### PROBLEM DETAILS:
Up through the line that contains "Switch to candlestick chart type", retype the entries exactly, beginning at the very first line.

(Dataset entries)
*-*-*
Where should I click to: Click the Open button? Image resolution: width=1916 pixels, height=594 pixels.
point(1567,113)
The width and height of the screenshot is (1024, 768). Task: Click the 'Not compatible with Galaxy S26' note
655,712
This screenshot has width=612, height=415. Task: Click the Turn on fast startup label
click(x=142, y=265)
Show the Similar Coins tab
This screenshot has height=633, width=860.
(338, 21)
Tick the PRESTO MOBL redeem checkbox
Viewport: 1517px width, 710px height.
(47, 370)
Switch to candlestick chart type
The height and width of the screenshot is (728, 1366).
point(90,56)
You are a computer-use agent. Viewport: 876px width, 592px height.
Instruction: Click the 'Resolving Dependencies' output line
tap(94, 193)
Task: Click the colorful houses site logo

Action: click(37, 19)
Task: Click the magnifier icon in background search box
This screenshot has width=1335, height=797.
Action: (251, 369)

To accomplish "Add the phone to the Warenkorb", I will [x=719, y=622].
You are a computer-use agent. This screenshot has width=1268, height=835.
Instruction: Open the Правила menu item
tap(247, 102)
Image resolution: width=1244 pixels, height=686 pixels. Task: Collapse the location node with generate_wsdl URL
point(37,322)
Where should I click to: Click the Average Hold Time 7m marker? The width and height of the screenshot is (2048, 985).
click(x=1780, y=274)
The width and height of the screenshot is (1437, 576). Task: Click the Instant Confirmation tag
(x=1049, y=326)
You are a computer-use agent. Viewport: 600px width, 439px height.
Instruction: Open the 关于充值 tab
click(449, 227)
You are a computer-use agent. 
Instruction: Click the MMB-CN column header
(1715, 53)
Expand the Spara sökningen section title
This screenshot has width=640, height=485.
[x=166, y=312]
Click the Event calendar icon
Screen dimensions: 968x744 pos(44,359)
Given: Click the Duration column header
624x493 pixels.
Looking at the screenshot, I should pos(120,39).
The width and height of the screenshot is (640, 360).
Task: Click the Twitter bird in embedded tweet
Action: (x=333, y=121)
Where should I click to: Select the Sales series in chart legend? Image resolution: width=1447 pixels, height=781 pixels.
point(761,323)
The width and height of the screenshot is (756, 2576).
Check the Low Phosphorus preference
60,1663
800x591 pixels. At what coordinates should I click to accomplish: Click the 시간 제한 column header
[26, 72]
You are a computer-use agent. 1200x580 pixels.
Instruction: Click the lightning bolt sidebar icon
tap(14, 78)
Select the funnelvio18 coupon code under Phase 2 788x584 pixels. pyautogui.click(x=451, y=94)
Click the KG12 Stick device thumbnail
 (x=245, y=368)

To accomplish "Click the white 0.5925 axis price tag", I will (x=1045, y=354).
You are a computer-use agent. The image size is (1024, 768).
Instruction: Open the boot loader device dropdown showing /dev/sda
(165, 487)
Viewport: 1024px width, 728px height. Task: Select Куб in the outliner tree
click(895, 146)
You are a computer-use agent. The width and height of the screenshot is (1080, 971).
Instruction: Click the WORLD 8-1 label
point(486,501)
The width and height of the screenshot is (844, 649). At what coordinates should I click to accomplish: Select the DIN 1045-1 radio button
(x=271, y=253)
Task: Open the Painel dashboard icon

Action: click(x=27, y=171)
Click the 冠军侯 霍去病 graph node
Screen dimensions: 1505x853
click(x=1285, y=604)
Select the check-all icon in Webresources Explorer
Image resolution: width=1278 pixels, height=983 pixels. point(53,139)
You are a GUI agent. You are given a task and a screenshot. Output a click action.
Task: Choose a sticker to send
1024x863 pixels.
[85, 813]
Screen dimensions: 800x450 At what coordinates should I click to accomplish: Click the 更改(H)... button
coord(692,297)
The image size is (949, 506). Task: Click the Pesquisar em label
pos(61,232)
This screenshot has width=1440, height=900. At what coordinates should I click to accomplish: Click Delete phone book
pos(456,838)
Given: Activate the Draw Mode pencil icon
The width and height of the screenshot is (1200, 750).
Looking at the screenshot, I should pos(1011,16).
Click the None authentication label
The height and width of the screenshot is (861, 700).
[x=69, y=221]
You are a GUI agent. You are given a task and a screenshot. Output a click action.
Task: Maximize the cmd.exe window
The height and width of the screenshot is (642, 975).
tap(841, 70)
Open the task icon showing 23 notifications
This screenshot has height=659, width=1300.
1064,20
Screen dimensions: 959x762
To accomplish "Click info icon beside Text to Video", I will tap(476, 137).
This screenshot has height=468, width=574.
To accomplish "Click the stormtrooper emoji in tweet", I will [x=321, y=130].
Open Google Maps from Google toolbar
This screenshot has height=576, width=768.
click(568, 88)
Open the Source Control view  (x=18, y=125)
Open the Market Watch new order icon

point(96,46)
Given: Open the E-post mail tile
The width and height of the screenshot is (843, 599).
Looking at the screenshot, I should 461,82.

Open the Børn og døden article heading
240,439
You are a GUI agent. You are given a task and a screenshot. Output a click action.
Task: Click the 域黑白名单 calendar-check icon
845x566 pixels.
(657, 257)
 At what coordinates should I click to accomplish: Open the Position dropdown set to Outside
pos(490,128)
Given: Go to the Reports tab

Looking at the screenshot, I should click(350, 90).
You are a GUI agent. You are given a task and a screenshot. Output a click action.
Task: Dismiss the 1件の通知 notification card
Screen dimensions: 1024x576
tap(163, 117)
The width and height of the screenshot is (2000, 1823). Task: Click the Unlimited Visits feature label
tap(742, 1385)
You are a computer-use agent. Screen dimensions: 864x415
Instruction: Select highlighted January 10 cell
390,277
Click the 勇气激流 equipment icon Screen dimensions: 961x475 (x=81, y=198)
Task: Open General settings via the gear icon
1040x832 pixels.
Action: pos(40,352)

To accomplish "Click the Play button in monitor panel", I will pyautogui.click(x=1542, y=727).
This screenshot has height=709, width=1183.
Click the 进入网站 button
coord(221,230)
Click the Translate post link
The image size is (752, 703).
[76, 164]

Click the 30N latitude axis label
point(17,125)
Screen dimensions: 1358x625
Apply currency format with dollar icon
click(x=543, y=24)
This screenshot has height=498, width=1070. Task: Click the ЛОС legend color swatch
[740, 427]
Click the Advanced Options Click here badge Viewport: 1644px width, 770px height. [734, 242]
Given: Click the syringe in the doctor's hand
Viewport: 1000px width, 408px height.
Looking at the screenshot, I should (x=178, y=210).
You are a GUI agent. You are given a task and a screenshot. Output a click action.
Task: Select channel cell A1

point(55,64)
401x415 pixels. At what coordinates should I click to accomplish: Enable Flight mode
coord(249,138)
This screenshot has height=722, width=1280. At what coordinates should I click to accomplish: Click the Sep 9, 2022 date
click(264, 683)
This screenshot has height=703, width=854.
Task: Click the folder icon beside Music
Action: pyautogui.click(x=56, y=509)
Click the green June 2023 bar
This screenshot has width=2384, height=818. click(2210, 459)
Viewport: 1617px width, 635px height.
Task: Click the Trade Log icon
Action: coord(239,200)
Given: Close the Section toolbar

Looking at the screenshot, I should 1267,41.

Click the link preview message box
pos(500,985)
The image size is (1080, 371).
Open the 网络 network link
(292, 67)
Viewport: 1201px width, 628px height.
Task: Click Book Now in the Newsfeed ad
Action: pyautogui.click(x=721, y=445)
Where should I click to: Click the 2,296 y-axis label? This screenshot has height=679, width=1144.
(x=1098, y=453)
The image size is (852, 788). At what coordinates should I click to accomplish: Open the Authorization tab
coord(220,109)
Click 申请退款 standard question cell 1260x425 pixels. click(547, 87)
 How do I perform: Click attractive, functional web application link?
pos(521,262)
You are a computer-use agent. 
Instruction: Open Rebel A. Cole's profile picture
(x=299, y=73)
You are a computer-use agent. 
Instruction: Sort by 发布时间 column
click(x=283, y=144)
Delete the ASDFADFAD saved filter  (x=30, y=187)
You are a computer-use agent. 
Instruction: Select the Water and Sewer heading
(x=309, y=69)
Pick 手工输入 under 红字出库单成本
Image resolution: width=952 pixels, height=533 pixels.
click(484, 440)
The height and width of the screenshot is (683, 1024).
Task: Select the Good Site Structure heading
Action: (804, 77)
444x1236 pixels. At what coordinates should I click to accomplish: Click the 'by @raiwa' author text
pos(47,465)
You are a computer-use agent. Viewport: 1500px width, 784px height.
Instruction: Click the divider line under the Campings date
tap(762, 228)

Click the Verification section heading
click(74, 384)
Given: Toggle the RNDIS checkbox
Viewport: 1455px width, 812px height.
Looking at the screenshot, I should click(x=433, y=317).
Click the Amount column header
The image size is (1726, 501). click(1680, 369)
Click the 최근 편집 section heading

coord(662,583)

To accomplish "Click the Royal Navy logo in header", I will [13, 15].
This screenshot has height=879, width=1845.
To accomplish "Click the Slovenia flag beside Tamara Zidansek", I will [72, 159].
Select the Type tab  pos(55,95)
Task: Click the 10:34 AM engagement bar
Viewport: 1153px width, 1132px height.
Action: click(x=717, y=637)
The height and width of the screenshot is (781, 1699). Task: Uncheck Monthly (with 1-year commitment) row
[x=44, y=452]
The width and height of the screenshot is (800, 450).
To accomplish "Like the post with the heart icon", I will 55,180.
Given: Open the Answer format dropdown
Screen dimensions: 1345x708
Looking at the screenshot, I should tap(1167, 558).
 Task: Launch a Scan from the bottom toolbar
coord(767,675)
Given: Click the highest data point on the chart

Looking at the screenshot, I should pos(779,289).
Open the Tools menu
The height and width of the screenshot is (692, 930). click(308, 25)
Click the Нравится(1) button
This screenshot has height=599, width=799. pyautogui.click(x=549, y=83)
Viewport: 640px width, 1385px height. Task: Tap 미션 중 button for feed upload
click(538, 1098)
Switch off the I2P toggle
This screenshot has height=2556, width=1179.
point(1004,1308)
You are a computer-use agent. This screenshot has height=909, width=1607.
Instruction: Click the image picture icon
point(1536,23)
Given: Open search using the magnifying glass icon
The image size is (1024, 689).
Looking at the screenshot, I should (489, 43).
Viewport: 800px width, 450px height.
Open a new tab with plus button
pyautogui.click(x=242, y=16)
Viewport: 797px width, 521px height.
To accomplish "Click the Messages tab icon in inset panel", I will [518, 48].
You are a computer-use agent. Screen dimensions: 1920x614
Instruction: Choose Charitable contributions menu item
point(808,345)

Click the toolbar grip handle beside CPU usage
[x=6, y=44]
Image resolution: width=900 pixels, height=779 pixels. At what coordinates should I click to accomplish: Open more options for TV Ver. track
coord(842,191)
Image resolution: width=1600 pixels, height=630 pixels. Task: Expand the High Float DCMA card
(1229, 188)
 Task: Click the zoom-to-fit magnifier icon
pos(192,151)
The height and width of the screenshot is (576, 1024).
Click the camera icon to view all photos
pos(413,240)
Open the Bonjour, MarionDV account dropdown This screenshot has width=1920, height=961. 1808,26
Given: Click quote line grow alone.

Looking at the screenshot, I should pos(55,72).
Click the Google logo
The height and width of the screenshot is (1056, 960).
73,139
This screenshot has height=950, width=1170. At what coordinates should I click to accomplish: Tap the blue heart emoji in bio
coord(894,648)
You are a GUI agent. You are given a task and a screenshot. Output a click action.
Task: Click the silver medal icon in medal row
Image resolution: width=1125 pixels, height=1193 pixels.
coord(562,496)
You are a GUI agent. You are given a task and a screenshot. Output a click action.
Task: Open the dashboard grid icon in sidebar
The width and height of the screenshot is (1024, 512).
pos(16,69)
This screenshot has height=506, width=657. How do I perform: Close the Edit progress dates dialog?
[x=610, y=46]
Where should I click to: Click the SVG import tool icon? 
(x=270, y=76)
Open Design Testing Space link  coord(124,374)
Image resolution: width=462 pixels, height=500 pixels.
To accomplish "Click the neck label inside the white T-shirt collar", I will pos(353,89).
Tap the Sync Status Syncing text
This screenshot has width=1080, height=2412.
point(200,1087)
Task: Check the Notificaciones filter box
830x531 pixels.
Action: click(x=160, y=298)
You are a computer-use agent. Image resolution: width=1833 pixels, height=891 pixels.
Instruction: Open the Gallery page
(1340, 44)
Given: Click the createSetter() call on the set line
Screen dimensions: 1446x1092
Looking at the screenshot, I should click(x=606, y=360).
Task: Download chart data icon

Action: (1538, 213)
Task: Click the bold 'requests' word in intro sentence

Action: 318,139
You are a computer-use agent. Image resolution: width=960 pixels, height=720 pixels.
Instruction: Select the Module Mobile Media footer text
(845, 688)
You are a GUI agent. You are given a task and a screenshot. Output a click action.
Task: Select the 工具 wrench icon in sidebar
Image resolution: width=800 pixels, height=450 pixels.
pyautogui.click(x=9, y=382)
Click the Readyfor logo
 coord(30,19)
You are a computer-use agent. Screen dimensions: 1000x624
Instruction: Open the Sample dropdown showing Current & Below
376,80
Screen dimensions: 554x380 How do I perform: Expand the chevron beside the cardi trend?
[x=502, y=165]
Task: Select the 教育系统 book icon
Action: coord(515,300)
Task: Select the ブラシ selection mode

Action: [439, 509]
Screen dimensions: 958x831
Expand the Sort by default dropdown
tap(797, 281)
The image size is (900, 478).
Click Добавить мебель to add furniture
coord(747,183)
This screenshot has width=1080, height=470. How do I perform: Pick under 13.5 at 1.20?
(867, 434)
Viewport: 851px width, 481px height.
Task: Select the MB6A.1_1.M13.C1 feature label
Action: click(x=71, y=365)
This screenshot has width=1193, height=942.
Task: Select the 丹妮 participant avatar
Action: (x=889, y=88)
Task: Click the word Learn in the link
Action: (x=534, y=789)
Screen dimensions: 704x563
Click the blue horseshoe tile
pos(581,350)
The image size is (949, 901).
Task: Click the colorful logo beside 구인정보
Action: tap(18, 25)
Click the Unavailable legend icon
*-*-*
### EXERCISE OUTPUT:
Where should I click to: Click the Open button? Image resolution: width=1916 pixels, height=594 pixels.
point(1567,113)
The width and height of the screenshot is (1024, 768). Task: Click the 'Not compatible with Galaxy S26' note
655,712
This screenshot has width=612, height=415. Task: Click the Turn on fast startup label
click(x=142, y=265)
Show the Similar Coins tab
This screenshot has height=633, width=860.
(338, 21)
Tick the PRESTO MOBL redeem checkbox
Viewport: 1517px width, 710px height.
(47, 370)
Switch to candlestick chart type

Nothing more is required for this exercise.